───── AVAILABLE DATA

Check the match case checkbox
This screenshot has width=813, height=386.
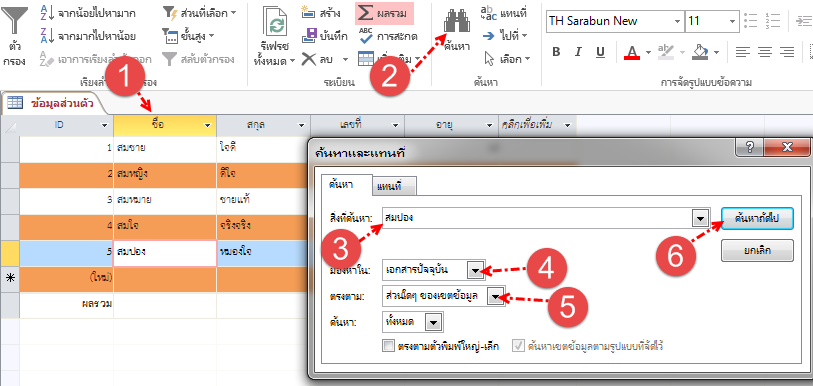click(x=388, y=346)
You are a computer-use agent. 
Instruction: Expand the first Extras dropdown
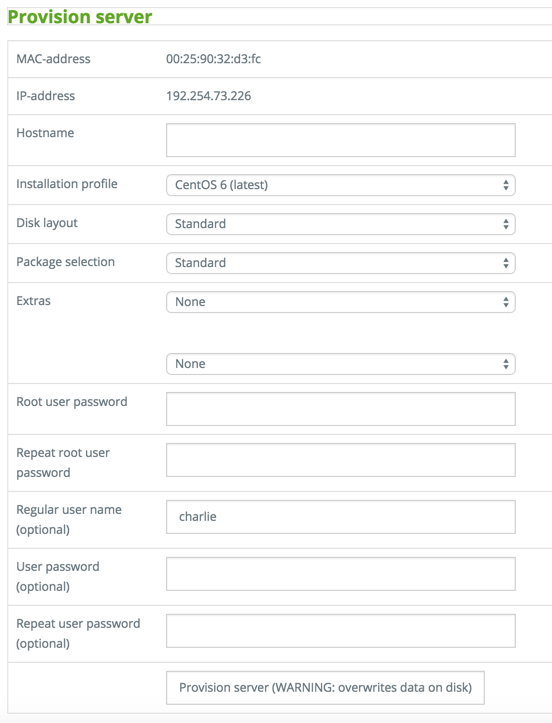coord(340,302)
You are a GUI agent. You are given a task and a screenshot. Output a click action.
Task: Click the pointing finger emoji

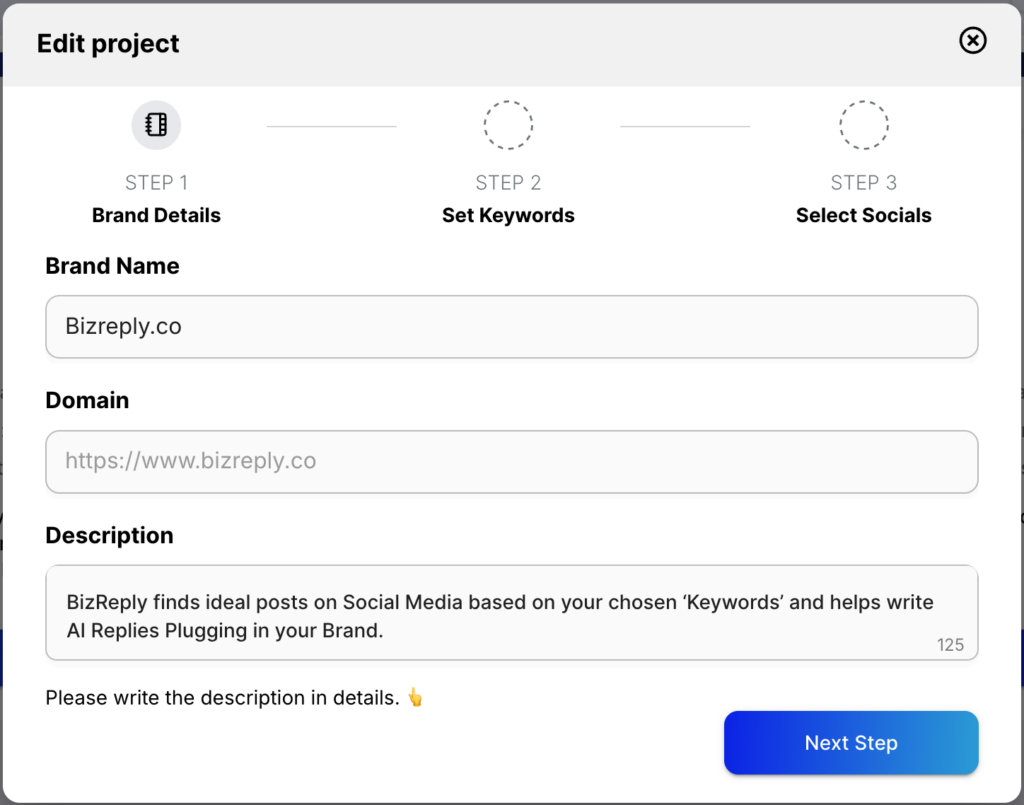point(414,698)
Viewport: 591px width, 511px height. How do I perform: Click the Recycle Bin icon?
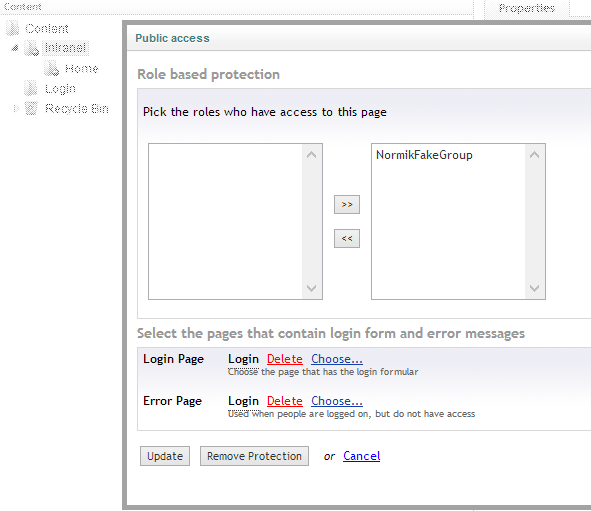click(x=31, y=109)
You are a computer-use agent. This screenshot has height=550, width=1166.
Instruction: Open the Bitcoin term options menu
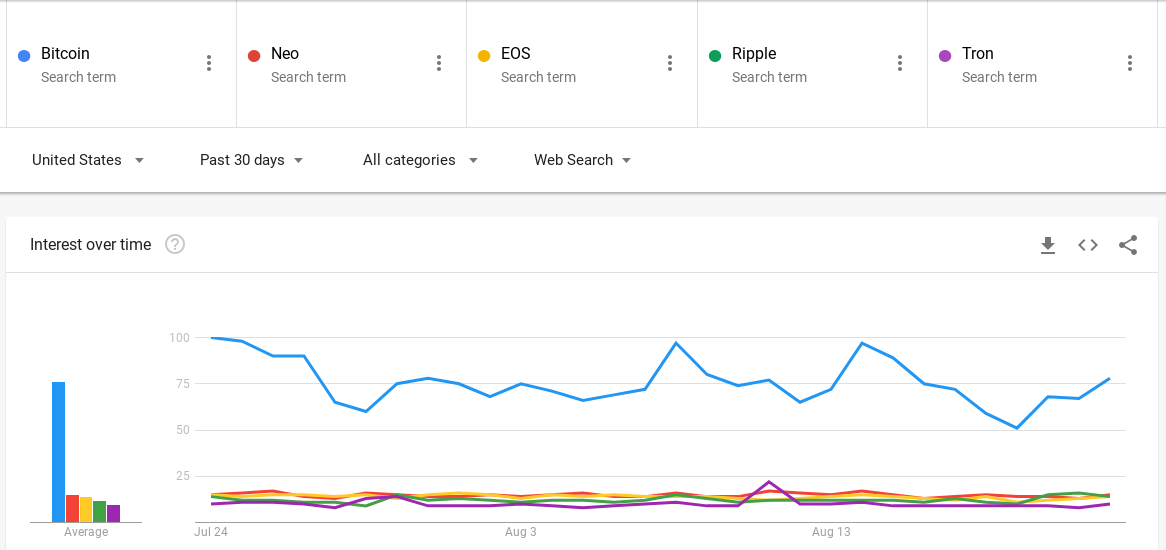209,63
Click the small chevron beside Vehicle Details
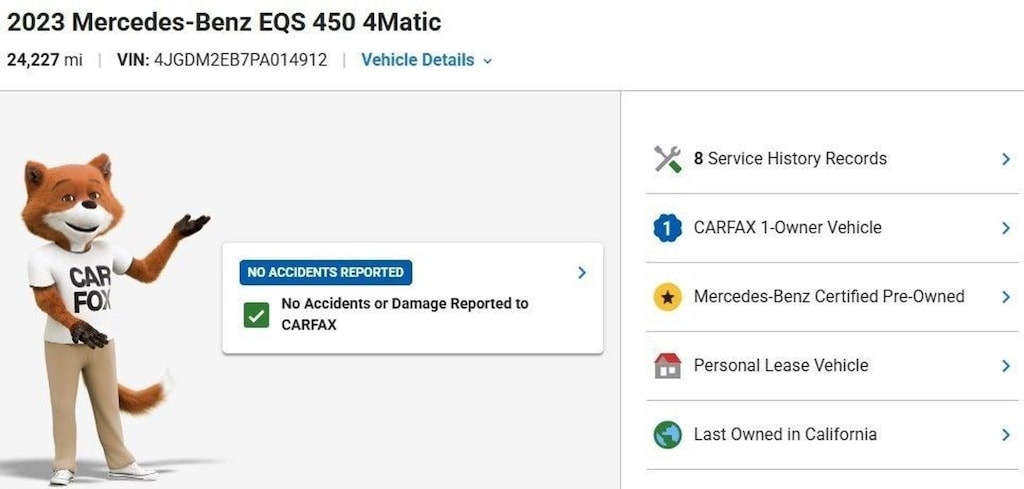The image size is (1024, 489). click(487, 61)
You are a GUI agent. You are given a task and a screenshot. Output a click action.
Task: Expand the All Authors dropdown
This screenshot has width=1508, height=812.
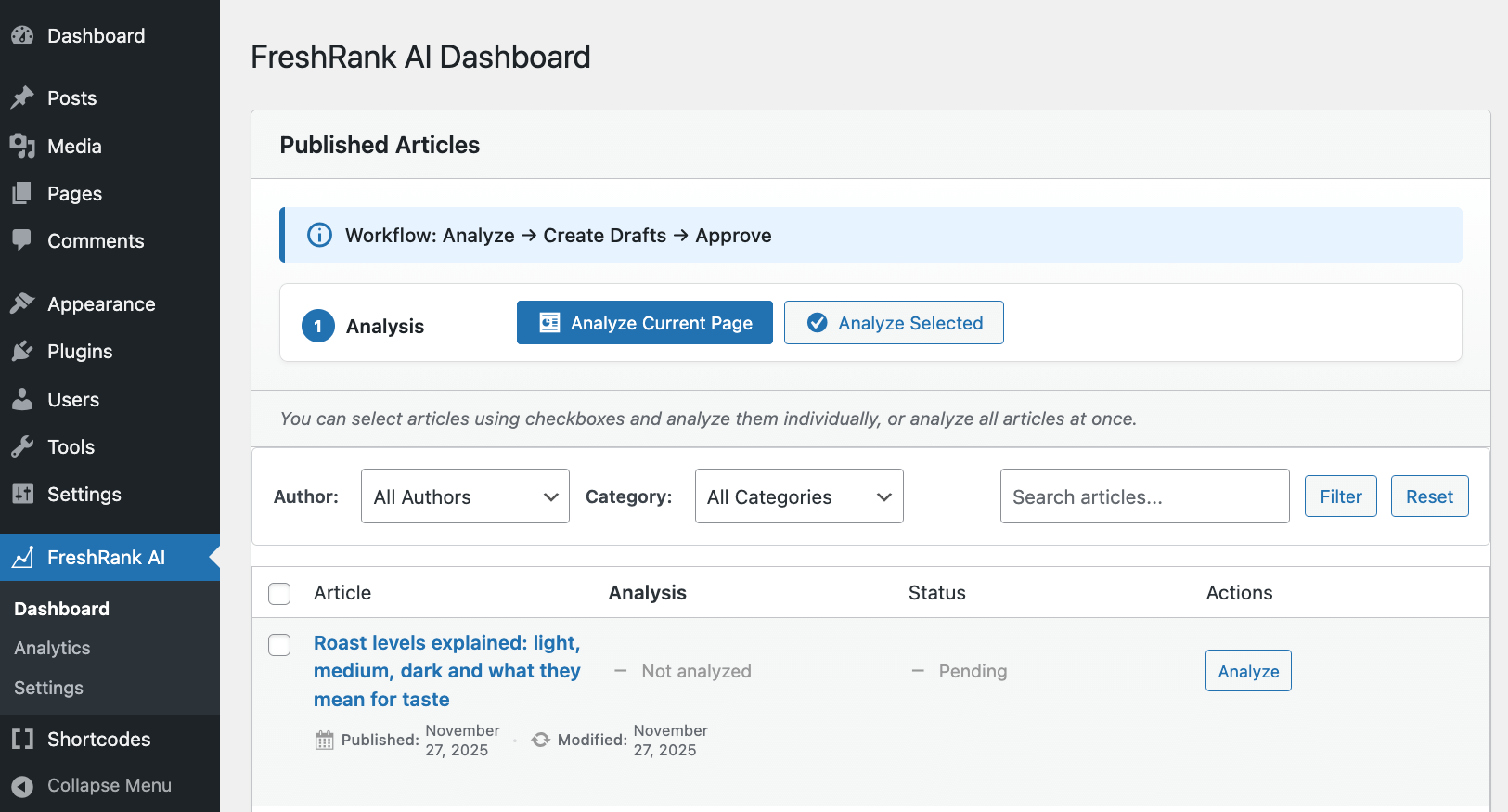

──────────

WHAT IS REQUIRED:
Take the entries above and set them down exactly, minus the pictures.

SOLUTION FOR THIS EXERCISE:
Check the match case checkbox
This screenshot has width=813, height=386.
click(x=388, y=346)
You are a computer-use agent. 
Instruction: Expand the first Extras dropdown
coord(340,302)
You are a GUI agent. You are given a task and a screenshot. Output a click action.
Task: Click the pointing finger emoji

point(414,698)
Viewport: 591px width, 511px height. How do I perform: Click the Recycle Bin icon?
click(x=31, y=109)
You are a computer-use agent. This screenshot has height=550, width=1166.
Instruction: Open the Bitcoin term options menu
209,63
Click the small chevron beside Vehicle Details
The image size is (1024, 489). click(487, 61)
You are a GUI agent. You are given a task and a screenshot. Output a click action.
Task: Expand the All Authors dropdown
This screenshot has width=1508, height=812.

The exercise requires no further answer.